The Focal Point Blog // Operations Best Practices // Tom O'Neill // July 27, 2022

The Importance of Decoupling Resource and Project Management

In this article, we will discuss the importance of decoupling resource and project management in digital services companies to create more efficient processes and prevent burnout. We’ll explore the pitfalls of task-based planning and the advantages of implementing a duration-based approach.

Key Takeaways:

  • Task-based planning is difficult to scale and too granular for growing digital services companies, leading to inefficiencies and burnout.
  • Duration-based planning reduces context-switching time, saves costs, and eases timesheet stress.
  • Decoupling resource and project management leads to more streamlined operations, shared responsibility, and fewer surprises, enabling companies to scale more effectively.
  • Parallax, a resource planning tool, supports duration-based planning and helps project managers and resource managers collaborate for more successful projects.

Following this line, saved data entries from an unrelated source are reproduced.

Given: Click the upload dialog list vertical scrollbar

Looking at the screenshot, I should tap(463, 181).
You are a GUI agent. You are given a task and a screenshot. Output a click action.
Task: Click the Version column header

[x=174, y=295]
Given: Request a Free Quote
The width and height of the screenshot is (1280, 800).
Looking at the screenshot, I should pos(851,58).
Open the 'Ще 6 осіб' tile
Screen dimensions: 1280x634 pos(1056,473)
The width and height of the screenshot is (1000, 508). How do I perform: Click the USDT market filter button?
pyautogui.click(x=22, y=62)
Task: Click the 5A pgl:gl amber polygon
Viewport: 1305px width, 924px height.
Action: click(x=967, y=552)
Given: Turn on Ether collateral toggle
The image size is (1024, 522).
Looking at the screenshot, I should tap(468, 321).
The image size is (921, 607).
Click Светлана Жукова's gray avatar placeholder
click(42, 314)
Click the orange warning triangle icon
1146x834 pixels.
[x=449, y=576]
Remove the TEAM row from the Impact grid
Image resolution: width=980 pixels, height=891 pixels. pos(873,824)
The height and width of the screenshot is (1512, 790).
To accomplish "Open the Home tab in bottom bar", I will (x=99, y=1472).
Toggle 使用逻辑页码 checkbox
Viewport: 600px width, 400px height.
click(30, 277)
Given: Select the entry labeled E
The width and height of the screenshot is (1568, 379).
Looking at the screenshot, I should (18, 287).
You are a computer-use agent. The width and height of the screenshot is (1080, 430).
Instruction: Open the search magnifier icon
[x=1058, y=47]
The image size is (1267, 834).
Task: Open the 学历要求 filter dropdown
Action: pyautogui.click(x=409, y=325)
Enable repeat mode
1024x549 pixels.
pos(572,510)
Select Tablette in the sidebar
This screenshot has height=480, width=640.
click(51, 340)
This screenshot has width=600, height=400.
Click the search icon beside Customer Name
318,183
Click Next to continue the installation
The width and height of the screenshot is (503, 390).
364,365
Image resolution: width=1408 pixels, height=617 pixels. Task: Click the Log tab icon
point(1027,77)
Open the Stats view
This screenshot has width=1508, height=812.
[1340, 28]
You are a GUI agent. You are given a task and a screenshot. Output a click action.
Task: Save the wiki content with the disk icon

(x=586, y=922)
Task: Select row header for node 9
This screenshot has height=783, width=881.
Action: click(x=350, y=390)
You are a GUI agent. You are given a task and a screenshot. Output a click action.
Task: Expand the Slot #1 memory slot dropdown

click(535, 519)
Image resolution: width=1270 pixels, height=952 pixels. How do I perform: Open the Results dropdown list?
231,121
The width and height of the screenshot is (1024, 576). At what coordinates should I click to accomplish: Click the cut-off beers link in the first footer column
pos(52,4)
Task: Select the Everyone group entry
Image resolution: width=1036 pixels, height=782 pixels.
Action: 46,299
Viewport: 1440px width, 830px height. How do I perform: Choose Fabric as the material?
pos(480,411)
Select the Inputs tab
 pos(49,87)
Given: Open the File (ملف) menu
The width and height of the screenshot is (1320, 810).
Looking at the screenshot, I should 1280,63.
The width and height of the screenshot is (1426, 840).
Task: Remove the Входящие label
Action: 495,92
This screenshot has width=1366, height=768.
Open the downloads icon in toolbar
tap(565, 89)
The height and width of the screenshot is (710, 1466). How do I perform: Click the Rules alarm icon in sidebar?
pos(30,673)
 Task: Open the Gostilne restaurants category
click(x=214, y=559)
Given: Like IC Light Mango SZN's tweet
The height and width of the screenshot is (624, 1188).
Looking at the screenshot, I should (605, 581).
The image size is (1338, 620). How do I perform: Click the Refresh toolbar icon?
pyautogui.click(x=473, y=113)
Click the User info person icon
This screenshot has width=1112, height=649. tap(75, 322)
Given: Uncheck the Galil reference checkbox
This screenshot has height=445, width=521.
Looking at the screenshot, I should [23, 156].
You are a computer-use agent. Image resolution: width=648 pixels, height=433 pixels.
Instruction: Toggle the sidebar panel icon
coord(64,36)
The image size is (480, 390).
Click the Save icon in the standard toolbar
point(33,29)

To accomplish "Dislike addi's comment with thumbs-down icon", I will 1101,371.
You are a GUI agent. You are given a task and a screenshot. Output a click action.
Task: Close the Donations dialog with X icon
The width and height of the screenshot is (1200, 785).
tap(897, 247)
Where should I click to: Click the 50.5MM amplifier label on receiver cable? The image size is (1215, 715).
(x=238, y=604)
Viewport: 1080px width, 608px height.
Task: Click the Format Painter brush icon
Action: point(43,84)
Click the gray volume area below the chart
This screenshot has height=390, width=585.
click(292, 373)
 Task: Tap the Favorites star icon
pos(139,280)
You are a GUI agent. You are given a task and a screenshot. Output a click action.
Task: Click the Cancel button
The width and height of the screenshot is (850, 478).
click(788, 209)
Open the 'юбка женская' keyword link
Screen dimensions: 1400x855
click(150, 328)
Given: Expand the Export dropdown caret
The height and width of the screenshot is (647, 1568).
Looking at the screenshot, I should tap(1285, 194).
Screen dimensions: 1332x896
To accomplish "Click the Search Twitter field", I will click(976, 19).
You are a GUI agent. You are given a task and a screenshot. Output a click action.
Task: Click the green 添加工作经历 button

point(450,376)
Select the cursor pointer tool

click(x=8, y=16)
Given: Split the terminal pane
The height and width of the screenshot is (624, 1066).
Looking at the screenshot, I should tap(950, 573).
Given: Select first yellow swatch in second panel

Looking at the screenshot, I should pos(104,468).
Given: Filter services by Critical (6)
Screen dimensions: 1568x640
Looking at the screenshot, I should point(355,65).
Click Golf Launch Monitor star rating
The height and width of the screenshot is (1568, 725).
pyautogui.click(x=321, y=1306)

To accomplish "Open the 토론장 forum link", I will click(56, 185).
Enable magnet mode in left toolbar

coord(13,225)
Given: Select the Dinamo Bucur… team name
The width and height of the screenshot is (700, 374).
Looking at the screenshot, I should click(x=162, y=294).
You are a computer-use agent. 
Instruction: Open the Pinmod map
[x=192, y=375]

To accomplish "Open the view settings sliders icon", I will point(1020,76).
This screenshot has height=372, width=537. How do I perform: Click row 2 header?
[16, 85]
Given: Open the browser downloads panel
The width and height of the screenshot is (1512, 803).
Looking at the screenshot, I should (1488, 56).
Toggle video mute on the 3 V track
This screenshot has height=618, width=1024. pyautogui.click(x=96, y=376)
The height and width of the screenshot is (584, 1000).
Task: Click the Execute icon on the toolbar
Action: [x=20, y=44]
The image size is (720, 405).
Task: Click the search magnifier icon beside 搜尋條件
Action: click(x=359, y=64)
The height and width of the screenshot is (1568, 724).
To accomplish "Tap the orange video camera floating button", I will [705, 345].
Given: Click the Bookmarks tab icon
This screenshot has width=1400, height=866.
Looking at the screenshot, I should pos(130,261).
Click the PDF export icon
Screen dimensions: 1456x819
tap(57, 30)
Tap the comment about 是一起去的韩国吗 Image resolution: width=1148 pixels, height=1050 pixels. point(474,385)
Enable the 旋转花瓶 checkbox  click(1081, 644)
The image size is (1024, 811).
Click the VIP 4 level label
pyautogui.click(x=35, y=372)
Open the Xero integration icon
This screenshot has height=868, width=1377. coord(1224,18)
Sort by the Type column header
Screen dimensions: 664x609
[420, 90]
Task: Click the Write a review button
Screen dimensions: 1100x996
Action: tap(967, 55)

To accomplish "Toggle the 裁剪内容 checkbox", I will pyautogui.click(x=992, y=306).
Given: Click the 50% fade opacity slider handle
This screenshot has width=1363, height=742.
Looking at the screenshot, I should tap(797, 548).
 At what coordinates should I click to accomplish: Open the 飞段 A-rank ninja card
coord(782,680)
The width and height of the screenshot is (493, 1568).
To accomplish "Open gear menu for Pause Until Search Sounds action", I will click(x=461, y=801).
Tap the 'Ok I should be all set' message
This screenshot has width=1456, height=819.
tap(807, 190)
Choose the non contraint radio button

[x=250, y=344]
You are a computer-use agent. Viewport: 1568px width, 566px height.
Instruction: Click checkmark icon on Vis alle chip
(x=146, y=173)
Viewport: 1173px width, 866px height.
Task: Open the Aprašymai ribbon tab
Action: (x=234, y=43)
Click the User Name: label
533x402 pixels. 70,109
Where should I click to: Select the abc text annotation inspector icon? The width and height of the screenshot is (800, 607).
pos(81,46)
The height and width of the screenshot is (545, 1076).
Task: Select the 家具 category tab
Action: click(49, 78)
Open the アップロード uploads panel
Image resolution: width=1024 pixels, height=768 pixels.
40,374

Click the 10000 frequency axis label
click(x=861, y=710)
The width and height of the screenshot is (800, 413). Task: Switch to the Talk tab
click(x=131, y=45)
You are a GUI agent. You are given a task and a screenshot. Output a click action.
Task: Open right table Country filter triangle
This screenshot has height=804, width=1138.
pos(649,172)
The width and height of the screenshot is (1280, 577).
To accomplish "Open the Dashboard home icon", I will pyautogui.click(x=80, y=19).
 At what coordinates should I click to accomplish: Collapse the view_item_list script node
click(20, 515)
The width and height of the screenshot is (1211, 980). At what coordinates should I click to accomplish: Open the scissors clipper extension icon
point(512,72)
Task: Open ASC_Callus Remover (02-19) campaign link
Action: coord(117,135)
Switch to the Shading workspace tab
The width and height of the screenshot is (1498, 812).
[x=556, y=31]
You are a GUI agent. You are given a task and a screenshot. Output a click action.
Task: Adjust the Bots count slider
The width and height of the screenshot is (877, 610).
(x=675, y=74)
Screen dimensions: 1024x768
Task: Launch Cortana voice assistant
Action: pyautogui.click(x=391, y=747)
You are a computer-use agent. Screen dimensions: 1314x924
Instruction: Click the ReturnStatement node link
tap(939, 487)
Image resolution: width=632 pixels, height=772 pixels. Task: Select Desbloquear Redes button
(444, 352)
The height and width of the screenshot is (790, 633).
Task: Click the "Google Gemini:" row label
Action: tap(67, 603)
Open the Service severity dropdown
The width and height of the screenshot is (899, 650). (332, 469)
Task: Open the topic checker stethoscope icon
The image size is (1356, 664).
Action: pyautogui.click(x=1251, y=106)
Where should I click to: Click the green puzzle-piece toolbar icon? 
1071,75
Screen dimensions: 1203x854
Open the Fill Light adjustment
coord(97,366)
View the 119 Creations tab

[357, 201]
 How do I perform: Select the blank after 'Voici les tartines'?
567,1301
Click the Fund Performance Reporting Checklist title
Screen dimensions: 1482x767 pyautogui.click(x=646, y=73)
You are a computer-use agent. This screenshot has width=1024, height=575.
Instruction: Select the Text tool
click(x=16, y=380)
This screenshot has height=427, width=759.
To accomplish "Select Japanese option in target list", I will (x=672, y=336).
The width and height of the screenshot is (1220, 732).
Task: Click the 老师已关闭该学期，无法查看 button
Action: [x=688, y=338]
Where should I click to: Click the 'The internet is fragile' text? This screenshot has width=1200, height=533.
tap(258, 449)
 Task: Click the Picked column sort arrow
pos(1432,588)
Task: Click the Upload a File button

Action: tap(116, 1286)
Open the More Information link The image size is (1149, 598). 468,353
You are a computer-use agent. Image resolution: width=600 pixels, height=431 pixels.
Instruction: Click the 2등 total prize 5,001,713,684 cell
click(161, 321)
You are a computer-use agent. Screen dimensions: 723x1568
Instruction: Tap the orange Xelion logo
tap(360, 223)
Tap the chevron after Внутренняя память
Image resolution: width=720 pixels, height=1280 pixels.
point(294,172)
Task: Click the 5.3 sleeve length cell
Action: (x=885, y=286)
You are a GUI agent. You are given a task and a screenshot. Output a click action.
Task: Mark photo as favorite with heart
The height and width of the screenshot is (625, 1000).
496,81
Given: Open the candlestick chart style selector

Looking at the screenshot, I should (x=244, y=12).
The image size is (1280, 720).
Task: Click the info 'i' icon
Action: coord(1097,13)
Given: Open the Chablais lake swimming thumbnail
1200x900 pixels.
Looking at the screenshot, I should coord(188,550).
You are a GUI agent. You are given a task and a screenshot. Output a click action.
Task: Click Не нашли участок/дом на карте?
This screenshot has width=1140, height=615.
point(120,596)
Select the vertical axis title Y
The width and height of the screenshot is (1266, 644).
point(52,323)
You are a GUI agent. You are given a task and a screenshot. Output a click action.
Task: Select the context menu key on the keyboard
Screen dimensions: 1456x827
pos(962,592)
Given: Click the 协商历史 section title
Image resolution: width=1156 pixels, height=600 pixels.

There are a million factors to consider and align on when scaling a digital services company. Far too often, as these companies expand their teams, processes and systems quickly become fragmented and muddled. The work itself starts to feel more like a game of Tetris than a strategy.

The people who bear the brunt of fragmented processes are the project managers who are expected to be the central hub for the team, resources, projects, and individual tasks.

Project managers must balance resource and project management. They’re held accountable when timelines aren’t on track and are expected to have the expertise to understand how a project is progressing. They’re also on the hook for project health assessments based on the burn-down in tasks and the burn-down in budget. In other words, it’s a lot.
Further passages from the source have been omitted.